はじめに、「妊娠に対する不安」について調べました。
「妊娠に対する不安な気持ちがありますか?」と聞くと、「ある」と回答した人は94%にのぼります。具体的には、どのようなことに不安を抱いているのか調べると、「仕事との両立に関する不安」が最多で、74%。次点に続く、「経済面に関する不安」(63%)と、外的な生活環境に関する不安が上位を占めます。僅差で続く、「自身の年齢に関する不安」(53%)、「赤ちゃんの健康に関する不安」(53%)、「出産後の育児に関する不安」(50%)といった自身や子どもに関する項目を上回り、現代の世情を表す結果となったと言えるかもしれません。
それでは、こうした不安に対して、女性の方たちはどのような対策をとっているのでしょうか。「妊娠に対する不安に対して、ご自身で取り組まれていることはありますか?」と聞きました。この質問に「ある」と答えた人は、20%にとどまります。8割程度の人は妊娠に対する不安を感じつつも、実際には何も対策を行えていないことが明らかになりました。また、その理由を自由回答で聞いたところ、多くあげられたのは「しばらく妊娠の予定がなく、準備をする気持ちにならないから。(東京都・28歳)」、「仕事が忙しく、ゆっくり考える時間がないから。(埼玉県・43歳)」といった意見。今回の調査対象の方たちは、現在、あるいは、将来的には、子どもが欲しいと思っている方たちですが、それでも、妊娠に対する準備ができているという人はごく一部に限られます。
さらに、こうした女性たちの現状が表れているのが、次の結果です。子どもが欲しいと思うという女性の内、「今は欲しいと思わないが、将来的には欲しい」という人の割合を年代別に比較しました。すると、20代後半、30代前半、30代後半、40代前半で、それぞれ44%、34%、31%、14%という結果に。30代後半の女性でさえ、3人に1人は、子どもが欲しいと思っていても、今すぐにではなく、先延ばしにして考えているという実態が明らかになりました。40代前半では、その割合は大きく下がるものの、それでも7人に1人は、子どもを生むことを将来のことと捉えているようです。
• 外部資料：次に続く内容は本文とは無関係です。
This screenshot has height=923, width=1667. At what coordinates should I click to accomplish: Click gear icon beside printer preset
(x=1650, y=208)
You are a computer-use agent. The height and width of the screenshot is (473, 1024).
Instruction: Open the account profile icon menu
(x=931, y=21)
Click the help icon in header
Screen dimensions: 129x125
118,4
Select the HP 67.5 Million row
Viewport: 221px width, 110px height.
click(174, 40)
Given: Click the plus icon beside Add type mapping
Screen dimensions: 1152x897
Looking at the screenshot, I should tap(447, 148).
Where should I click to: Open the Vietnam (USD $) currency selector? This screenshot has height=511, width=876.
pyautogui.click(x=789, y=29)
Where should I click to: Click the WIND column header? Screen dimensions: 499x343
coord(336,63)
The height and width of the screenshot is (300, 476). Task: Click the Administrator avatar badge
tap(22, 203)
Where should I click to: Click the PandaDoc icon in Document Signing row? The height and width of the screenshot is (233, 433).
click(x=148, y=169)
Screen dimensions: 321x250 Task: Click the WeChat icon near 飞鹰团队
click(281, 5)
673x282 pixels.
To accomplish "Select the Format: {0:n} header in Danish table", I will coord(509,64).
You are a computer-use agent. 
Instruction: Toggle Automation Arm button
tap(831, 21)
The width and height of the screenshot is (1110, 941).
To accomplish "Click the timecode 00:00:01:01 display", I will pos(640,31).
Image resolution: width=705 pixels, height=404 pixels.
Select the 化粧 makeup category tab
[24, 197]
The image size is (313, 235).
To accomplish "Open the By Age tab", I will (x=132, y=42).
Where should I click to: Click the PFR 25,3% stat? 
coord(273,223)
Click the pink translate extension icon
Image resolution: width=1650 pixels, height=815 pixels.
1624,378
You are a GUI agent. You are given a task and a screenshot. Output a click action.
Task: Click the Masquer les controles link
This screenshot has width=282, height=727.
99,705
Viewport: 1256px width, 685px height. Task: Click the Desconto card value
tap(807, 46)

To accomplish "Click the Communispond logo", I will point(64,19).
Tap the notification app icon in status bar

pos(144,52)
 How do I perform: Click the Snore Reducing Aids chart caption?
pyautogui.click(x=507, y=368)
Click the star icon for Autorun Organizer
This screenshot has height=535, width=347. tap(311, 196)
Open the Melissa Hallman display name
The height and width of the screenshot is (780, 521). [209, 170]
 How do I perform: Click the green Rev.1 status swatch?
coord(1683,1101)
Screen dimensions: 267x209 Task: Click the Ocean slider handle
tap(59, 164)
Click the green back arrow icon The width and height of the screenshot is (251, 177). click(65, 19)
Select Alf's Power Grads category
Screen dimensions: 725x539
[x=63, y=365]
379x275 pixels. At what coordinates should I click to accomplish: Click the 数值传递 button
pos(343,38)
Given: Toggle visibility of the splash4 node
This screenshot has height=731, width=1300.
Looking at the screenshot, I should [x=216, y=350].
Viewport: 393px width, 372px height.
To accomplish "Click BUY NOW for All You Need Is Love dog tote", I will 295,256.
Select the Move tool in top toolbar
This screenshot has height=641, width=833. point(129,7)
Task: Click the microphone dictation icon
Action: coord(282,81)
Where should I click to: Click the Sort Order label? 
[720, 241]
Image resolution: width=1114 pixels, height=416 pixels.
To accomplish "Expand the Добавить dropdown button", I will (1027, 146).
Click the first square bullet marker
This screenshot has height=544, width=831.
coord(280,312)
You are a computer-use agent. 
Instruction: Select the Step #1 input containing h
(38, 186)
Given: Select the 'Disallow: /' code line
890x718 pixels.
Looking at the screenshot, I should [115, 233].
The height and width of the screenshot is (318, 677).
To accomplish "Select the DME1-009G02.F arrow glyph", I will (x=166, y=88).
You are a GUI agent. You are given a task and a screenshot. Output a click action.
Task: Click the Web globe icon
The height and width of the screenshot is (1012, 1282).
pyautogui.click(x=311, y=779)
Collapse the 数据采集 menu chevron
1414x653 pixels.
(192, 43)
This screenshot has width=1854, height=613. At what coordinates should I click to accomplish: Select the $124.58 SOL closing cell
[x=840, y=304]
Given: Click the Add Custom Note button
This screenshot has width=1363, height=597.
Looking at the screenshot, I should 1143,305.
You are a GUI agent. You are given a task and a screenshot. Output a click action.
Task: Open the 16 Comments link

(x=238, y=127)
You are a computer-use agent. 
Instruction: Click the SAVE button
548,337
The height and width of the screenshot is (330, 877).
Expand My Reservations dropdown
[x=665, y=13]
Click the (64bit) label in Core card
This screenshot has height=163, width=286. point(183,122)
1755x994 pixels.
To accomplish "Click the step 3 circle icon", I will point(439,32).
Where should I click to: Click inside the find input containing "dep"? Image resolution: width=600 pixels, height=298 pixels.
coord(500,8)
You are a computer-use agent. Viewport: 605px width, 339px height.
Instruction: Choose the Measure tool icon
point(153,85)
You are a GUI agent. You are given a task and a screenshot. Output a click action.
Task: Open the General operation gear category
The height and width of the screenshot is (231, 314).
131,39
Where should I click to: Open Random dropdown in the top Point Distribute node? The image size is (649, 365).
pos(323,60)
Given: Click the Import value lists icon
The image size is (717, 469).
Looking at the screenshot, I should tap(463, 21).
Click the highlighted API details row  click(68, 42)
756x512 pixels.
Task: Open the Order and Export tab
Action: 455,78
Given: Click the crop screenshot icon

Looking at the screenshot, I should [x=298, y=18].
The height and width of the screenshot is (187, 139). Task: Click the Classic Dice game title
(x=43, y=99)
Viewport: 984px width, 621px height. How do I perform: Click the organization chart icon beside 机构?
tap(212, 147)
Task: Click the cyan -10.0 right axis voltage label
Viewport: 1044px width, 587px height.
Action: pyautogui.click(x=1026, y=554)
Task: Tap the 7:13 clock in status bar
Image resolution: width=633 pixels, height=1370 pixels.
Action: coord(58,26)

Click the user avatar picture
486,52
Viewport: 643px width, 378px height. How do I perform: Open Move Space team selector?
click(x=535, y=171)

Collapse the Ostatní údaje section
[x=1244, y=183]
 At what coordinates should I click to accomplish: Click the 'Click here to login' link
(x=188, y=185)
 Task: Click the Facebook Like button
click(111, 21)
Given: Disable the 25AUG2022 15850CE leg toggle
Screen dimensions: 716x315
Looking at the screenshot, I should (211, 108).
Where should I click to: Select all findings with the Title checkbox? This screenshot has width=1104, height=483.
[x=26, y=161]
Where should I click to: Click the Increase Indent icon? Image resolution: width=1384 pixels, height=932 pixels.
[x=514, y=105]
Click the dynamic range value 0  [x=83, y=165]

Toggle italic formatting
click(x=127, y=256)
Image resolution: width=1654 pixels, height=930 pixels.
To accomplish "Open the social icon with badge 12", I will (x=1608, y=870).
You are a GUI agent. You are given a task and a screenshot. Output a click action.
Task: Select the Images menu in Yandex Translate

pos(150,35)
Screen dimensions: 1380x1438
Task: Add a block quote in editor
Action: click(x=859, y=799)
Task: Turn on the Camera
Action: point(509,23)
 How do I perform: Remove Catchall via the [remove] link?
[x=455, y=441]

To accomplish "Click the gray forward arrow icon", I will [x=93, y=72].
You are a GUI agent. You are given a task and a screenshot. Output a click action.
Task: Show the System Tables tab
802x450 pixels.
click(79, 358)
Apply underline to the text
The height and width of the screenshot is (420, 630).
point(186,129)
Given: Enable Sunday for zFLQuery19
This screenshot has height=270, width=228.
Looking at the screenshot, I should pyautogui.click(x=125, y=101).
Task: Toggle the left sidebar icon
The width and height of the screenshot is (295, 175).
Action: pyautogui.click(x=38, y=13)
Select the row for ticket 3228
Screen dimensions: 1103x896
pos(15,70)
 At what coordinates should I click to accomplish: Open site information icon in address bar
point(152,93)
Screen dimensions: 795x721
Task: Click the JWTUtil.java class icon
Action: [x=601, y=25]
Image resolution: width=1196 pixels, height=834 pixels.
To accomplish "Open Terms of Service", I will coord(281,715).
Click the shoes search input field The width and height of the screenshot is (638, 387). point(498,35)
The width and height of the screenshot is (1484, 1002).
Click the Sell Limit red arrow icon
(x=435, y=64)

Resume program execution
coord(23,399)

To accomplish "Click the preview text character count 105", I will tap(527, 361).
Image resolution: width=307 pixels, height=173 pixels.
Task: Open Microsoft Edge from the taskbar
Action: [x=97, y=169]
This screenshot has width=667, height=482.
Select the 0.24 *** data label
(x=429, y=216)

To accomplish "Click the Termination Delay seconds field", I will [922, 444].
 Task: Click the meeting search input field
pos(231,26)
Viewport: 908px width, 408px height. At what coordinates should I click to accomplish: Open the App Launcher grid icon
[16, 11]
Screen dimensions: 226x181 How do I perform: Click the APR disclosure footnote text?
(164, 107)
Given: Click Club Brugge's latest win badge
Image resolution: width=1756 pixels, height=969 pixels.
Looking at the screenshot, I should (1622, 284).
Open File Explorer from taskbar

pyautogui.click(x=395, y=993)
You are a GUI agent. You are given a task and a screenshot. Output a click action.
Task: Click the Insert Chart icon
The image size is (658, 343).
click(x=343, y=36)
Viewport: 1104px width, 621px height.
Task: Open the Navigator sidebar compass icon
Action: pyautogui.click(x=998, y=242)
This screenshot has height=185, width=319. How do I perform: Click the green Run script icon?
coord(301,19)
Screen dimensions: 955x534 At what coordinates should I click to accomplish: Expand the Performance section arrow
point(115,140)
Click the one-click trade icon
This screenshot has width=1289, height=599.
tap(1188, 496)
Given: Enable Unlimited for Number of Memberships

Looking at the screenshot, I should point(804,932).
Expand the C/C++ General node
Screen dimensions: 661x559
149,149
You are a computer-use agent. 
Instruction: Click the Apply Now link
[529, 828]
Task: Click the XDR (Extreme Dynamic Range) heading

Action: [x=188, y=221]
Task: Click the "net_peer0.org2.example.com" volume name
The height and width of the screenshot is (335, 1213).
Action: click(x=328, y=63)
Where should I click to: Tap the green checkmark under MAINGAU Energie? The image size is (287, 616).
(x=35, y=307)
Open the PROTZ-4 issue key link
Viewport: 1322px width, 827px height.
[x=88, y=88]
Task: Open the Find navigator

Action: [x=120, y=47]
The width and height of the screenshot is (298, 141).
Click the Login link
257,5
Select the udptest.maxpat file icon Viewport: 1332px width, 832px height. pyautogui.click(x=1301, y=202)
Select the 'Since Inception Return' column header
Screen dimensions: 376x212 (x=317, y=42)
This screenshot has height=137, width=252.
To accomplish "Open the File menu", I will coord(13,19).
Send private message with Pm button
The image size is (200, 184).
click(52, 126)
◆ 認知率63%にのぼる“妊活”、77%が「今後、重要性を増すと思う」

こうした現代社会で注目を集めているのが、“妊活”トレンドです。不安も多い妊娠に対して、ポジティブに自分らしい選択をとることを指す、この“妊活”というスタイル。女性誌をはじめとする各メディアで広く紹介され始めていますが、その認知はどの程度広がっているのでしょうか。今回の調査対象である、子どもが欲しいと思っている20代後半から40代前半の女性に聞くと、「“妊活”という言葉を見たり、聞いたりしたことがある」という人は、63%を占めます。特に、30代後半の認知率は高く、70%にのぼります。今回の調査対象に当たる方たちにとっては、特に身近な話題であることを差し引いても、“妊活”がかなり広く受け入れられていることがうかがえる結果と言えるでしょう。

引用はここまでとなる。